Потом он вывел Асю в сад. Они сели на перевёрнутую тачку, которую любил катать по дорожке Алёша. Они говорили неторопливо о вещах ясных и одинаково близких им обоим. Решение уже сложилось, но они вели к нему друг друга нарочно с оглядкой, проверяя заново все пережитое.

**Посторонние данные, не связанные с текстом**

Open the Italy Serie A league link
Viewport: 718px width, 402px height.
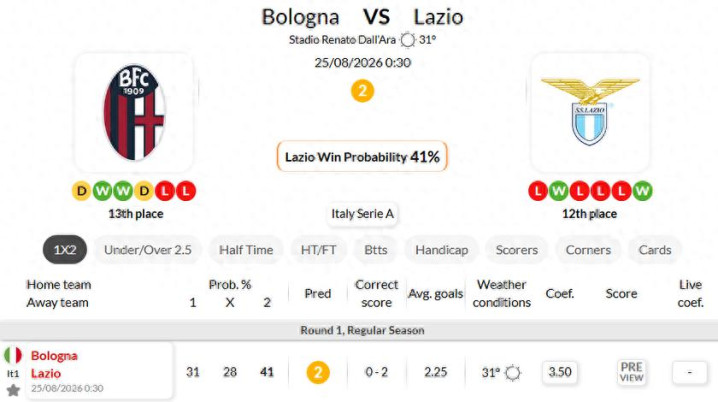362,214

Они надолго примирились бы с тишиной этого заброшенного сада, где просвирник, перевитый вьюном, бедно стлался под ногами, да мальвы жались к забору, да плотные тополя навесом заслоняли небо. Конечно, это не был райский сад, но потому, что их изгоняли отсюда прочь, им было жаль его. Ещё вчера беглецы, сегодня они становились изгнанниками. Им оставалось стремиться к другому такому же укромному углу. Тот самый Балашовский уезд, вожделенный и недосягаемый, ради которого они покинули Петербург, опять делался единственной целью. Там, конечно, ещё сохранилась хуторская усадьба, где доживали старики Анастасии Германовны, там найдётся и хлеб, и кров над очагом, там никто не посягнёт на человеческую неприкосновенность. Они договорились отправиться туда немедленно.
Вечером Пастухов сообщил решение Дорогомилову.

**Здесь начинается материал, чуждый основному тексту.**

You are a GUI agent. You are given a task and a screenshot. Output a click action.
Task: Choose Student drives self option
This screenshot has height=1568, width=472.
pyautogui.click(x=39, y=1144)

Арсений Романович в последнюю неделю обретался в непреходящем возбуждении. События будто дразнили его честолюбие. Он корил себя бездействием. В городе росла тревога, люди на разные лады готовились встретить надвигавшуюся грозную перемену. А он листал за конторкой ведомости и гроссбухи, как это делал всю былую жизнь. Он сердился на свою неспособность повернуть с проторённой дороги. Известие о том, что выселение из насиженного гнёзда должно состояться, он встретил вдруг без всякого противления, но с тайной надеждой, что это будет толчок к каким-то очень важным действиям – может быть, к переходу на военную службу, а то и к выступлению на фронт. Да, он сменит заветшалый сюртук на гимнастёрку, подтянется ремнём, выкинет галстуки, сбреет бороду и гриву! Маршировать он может превосходно, ходоком он был всегда неутомимым! Жизнь, в сущности, позади, но она ещё теплится, и тепло её надо отдать за благородное дело.
– Позвольте, – изумился Арсений Романович, когда Пастухов объявил, что завтра увозит семью в Балашов, – ведь там, подать рукой, идут бои! Как же можно – с мальчиком? Там кругом – белые!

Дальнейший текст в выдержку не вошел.